Carolyn Jessop is suing for current and back child support - and her lawyer is Natalie Malonis...

This is too much fun...

More at my blog.

Anonymous said...

The Pharisee said...

Serving Merril is mere grandstanding. Get him in public while he's at the hearing so everyone can see.

=======================

No, its not grandstanding, its being legally served. Since he lives behind fenced and gated walls, and is only in public for such grand occasions, these are "his public moments" when he is in the real world and "servable".

Notice if you will, per TBMs site, Willie tried to interfere and Merril tried to ignore, in bain, his serving.

Too bad Willie didnt touch Doran - he looks like he could use a good tazing!

- Stamp

Anonymous said...

BTW

Grits

Ya gotta love GoldBottom dredging up fake force pics from the internet for a show and tell with the judge.

This an FLDS attorney ploy or what?

- Stamp

Hugh McBryde said...

I've been served before, gated communities don't stop a process server, they only alert the prospective recipient that the process server is coming.

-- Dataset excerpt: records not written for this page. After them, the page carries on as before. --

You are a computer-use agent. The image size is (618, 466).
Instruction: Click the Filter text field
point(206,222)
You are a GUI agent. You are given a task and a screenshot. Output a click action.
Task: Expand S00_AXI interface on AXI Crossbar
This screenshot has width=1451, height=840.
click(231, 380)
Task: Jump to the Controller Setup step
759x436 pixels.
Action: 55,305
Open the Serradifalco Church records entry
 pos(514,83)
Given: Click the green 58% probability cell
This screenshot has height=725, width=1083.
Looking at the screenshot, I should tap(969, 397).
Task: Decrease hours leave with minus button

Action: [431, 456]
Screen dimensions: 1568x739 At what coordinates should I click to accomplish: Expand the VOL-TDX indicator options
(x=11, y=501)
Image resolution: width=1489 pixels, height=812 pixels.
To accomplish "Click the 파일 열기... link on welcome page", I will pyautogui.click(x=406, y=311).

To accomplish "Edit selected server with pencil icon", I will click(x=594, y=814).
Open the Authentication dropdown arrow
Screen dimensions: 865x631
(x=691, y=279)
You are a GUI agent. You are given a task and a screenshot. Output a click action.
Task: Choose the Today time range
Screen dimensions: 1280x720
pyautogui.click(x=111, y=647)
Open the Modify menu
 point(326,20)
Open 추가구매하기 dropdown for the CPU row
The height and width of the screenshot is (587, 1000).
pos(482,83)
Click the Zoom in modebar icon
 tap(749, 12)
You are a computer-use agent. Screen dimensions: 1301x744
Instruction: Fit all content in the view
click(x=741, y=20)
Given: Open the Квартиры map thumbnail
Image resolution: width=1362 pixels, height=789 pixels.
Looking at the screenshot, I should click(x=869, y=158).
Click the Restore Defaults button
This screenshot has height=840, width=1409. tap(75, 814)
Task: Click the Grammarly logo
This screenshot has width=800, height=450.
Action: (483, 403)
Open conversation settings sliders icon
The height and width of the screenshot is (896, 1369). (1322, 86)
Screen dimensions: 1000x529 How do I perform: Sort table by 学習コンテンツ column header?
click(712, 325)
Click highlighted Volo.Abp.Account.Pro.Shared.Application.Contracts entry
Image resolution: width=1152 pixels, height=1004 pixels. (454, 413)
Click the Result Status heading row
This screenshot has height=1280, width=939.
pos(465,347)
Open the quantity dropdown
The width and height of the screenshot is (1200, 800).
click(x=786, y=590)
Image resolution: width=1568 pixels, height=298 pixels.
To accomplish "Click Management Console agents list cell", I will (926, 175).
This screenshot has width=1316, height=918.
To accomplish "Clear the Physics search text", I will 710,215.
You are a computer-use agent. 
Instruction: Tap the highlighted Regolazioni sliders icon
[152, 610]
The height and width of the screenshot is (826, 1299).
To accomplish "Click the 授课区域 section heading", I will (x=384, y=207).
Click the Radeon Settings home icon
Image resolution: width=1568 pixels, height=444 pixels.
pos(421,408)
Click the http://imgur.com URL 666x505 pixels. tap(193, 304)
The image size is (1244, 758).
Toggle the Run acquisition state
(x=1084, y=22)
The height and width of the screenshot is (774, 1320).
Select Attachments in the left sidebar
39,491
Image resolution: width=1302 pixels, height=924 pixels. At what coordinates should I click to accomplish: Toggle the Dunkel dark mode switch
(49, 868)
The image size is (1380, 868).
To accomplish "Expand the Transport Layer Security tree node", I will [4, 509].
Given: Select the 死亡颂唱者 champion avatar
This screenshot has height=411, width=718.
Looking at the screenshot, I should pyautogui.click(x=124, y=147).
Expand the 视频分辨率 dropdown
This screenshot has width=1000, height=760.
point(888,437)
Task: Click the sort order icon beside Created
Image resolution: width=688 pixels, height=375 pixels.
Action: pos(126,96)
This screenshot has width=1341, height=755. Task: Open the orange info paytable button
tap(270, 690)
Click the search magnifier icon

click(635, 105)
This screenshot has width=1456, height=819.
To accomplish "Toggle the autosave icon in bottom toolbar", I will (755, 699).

In the two times it's happened, once it happened right out in front of my place of business, by a smiling woman who was clearly enjoying doing it in public.

Hugh McBryde said...

Fascinating, isn't it? Colorado Springs Police officer Maggie Santos is personally linked to Rozita Swinton.

VISION CLARITY said...

A sure way to cover your tracks is to hide the details until you can cover-up. but that is tried by businesses and they are taken down for that...usually.
http://factsbeknown.blogspot.com/

Hugh McBryde said...

Walther rules for inclusion of the evidence.

Stamp said...

Grits

Its been crickets over here ever since the trials, convictions and sentences have been coming down the pipe.

Have you dropped the rope?

That Tony Alamo sentence really rang the bell too, it didn't pave the way for these girl wranglers!